-- Begin --
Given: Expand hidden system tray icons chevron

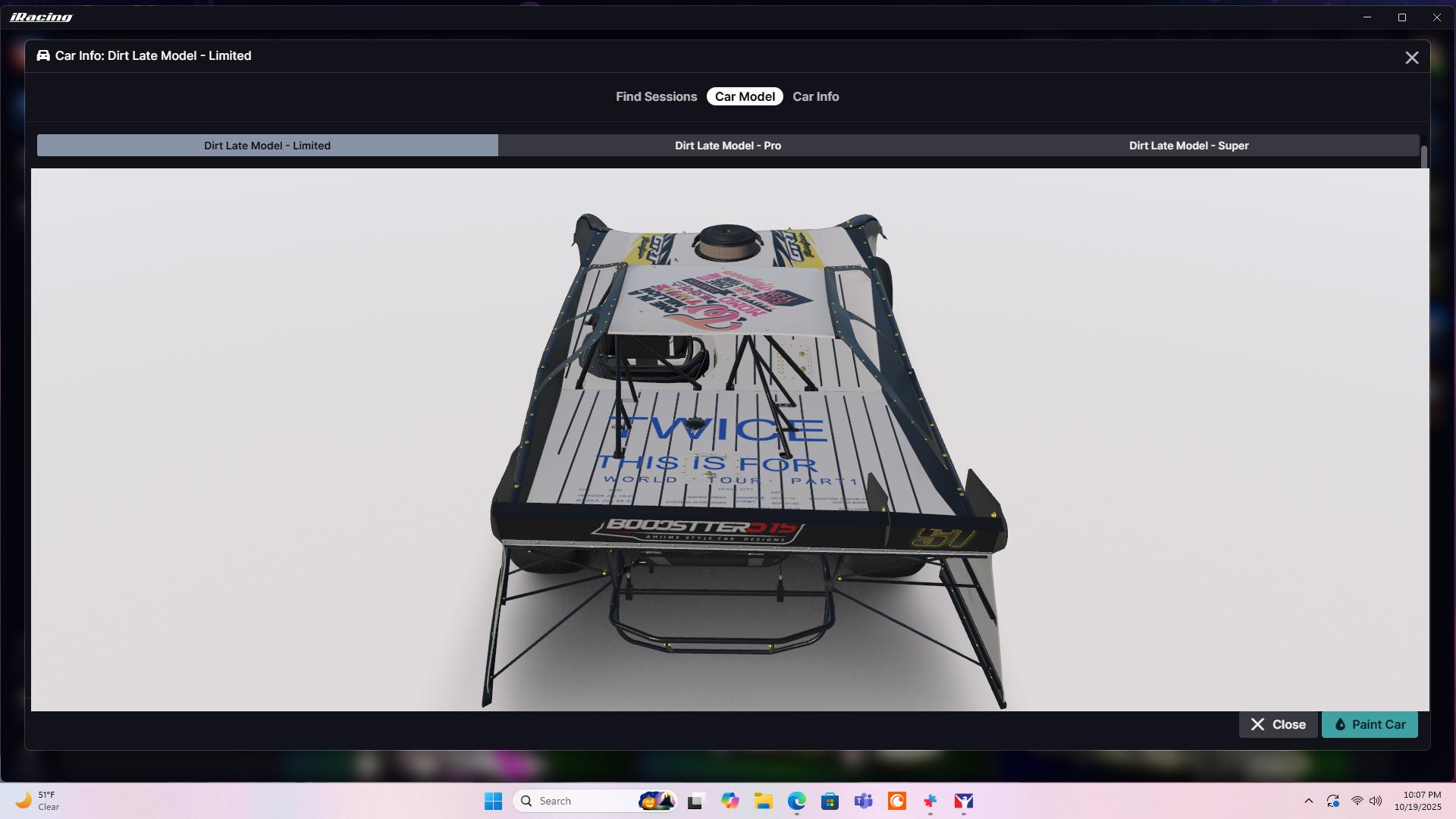Looking at the screenshot, I should coord(1308,801).
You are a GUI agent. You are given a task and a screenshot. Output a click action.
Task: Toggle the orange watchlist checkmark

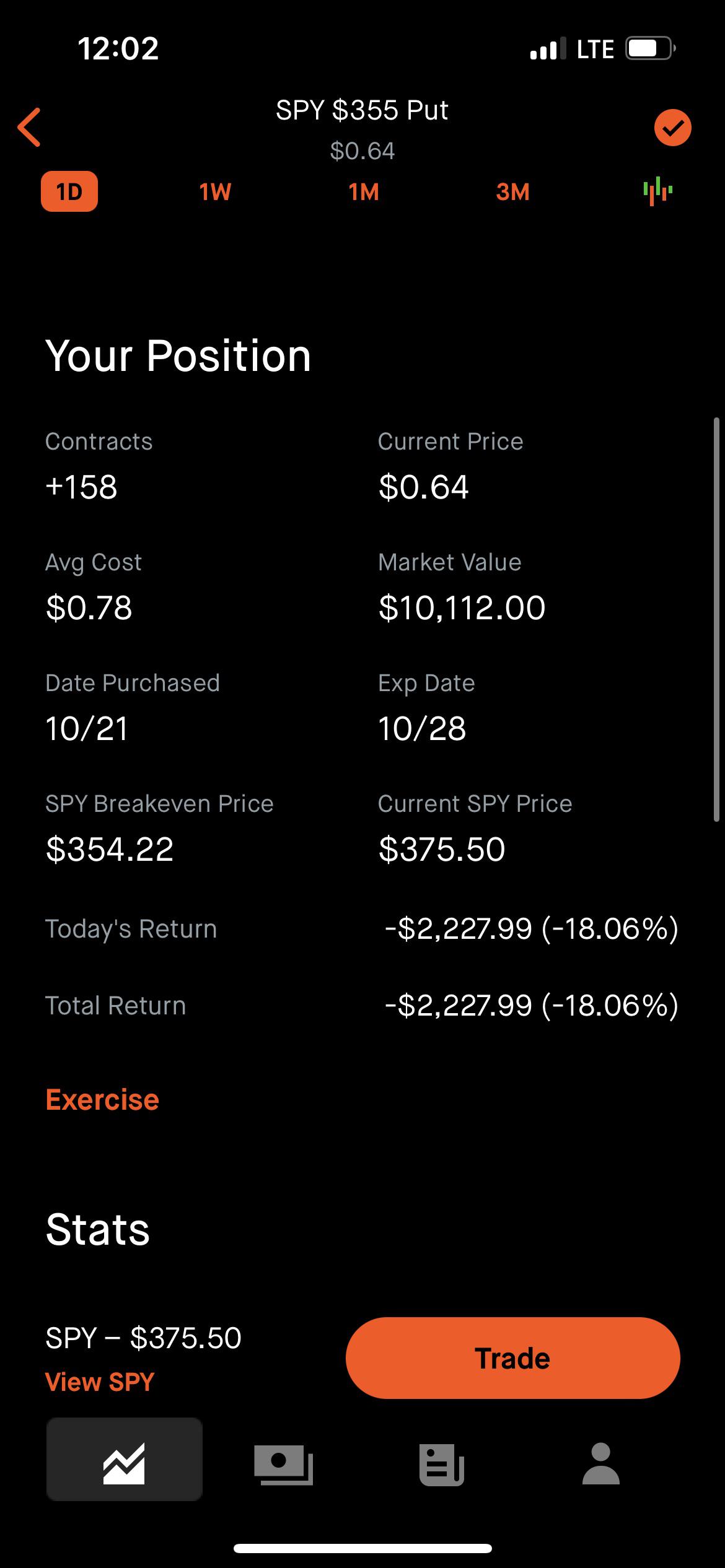point(672,128)
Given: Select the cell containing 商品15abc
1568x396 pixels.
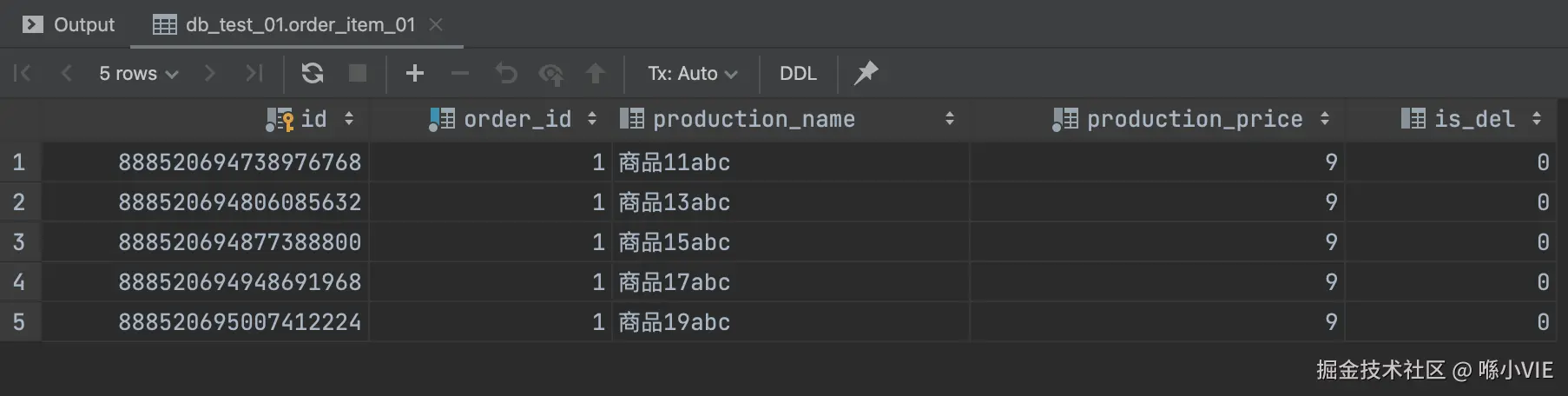Looking at the screenshot, I should [x=675, y=242].
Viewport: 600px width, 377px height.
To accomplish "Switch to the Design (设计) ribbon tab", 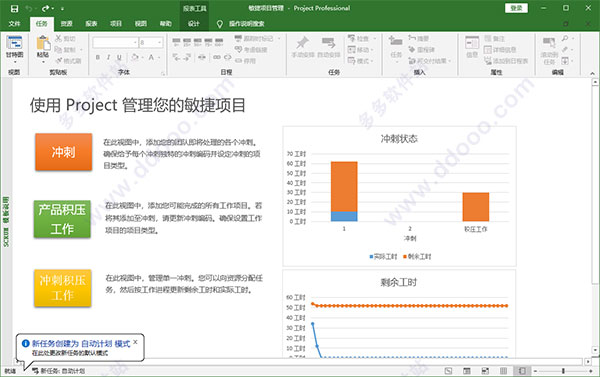I will pyautogui.click(x=194, y=24).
-- End --
● **Aim**
Present the records from their first line through the line containing "point(672,128)" as a JSON list of strings, one string per line, with blank lines omitted. Leave the pictures out of the list.

● **Task output**
[
  "Given: Expand hidden system tray icons chevron",
  "Looking at the screenshot, I should coord(1308,801).",
  "You are a GUI agent. You are given a task and a screenshot. Output a click action.",
  "Task: Toggle the orange watchlist checkmark",
  "point(672,128)"
]